Arctangent sum trigonometric identity giving different result than adding separately

Question

Assume $x$ is any real number and $z > 0$. I have the following function

$f_1 = tan^{-1} \left( \dfrac{b-x}{z} \right) - tan^{-1} \left( \dfrac{a-x}{z} \right)$

which I combine using the trigonometric identity

$tan^{-1} q - tan^{-1} r = tan^{-1} \left( \dfrac{q-r}{1+qr} \right)$

giving

$f_2 = tan^{-1} \left( \dfrac{z(b-a)}{(a-x)(b-x)+z^2} \right)$

However, plotting each of these functions shows that the two functions do not yield the same result. Assigning some dummy numbers, say $a = 0$, $b = 10$, and $z=10$.

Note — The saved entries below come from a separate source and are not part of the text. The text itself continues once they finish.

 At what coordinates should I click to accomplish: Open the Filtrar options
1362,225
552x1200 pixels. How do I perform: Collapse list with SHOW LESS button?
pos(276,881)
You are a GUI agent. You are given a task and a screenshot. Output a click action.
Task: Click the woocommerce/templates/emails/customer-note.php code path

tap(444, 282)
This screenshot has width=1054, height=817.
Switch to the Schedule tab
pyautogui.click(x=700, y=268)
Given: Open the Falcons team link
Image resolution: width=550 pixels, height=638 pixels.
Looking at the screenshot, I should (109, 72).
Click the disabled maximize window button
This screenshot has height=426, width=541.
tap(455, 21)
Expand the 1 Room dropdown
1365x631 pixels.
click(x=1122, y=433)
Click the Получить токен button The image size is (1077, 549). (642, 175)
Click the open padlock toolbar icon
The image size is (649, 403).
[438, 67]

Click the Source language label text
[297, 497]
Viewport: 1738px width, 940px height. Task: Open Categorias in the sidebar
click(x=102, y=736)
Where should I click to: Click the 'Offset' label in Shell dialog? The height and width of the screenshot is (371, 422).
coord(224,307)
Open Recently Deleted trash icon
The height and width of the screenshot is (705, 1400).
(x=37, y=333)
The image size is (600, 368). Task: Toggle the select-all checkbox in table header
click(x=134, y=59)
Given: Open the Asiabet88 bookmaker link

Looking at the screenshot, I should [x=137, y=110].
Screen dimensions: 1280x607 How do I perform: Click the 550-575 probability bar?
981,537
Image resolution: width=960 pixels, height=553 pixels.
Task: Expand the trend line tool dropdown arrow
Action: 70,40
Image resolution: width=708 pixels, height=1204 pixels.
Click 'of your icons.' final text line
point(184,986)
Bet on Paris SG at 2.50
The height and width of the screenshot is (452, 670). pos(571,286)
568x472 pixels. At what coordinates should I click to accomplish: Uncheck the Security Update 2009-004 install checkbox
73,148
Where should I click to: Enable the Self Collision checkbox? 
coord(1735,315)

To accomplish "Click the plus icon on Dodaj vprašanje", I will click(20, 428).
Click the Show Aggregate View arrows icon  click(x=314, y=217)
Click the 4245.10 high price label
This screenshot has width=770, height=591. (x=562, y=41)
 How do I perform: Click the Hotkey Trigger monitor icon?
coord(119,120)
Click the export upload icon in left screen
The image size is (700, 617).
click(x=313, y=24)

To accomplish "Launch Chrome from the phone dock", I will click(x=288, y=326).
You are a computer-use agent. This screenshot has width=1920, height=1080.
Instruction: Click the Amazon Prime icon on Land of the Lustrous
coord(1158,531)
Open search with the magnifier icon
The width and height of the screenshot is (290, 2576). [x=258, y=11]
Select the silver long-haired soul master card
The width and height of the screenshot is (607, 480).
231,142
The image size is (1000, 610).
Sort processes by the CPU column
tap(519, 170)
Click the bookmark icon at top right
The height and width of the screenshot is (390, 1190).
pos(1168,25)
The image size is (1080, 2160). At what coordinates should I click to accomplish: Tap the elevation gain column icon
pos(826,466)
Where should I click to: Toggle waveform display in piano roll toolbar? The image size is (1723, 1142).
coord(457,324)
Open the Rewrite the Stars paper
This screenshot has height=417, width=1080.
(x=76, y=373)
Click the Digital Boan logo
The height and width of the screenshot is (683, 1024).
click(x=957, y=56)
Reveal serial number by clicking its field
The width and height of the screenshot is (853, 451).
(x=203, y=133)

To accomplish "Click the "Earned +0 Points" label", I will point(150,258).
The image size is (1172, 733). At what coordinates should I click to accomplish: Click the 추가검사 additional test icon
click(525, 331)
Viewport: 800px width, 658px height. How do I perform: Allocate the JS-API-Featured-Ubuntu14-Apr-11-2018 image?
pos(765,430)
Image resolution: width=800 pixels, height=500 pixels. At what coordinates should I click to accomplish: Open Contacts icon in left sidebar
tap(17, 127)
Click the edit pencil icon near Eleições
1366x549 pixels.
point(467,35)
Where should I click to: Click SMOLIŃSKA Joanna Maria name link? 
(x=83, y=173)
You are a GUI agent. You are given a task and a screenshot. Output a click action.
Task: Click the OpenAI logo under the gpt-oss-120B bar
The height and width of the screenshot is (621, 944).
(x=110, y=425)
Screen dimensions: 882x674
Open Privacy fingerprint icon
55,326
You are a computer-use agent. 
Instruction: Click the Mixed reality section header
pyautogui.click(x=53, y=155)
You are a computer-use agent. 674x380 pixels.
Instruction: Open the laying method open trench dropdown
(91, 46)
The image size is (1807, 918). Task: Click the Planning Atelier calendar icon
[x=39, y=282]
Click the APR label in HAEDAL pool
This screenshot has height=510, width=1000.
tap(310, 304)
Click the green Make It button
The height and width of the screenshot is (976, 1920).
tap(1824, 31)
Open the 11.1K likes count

The issue appears to be when $x$ is equal to either $a$ or $b$. Why is the trig identity not working in this case?

Answer 1

The identity $$\tan^{-1} q - \tan^{-1} r = \tan^{-1}\left(\frac{q - r}{1 + qr}\right)$$ has some limitations, due to $\tan^{-1}$ not being a proper inverse to $\tan$. In particular, the range of $\tan^{-1}$ is $\left(-\frac{\pi}{2}, \frac{\pi}{2}\right)$, and $\tan^{-1} q - \tan^{-1} r$ can easily be outside this range, e.g. if $\tan^{-1} q = \frac{\pi}{3}$ and $\tan^{-1} r = -\frac{\pi}{3}$. A more generally correct identity would be $$\tan(\tan^{-1} q - \tan^{-1} r) = \frac{q - r}{1 + qr}.$$ This implies the identity you wrote precisely when $$\tan^{-1} q - \tan^{-1} r \in \left(-\frac{\pi}{2}, \frac{\pi}{2}\right).$$ When $\tan^{-1} q - \tan^{-1} r > \frac{\pi}{2}$, we instead get: $$\tan^{-1} q - \tan^{-1} r - \pi = \tan^{-1}\left(\frac{q - r}{1 + qr}\right),$$ or similarly, we add $\pi$ if $\tan^{-1} q - \tan^{-1} r < -\frac{\pi}{2}$.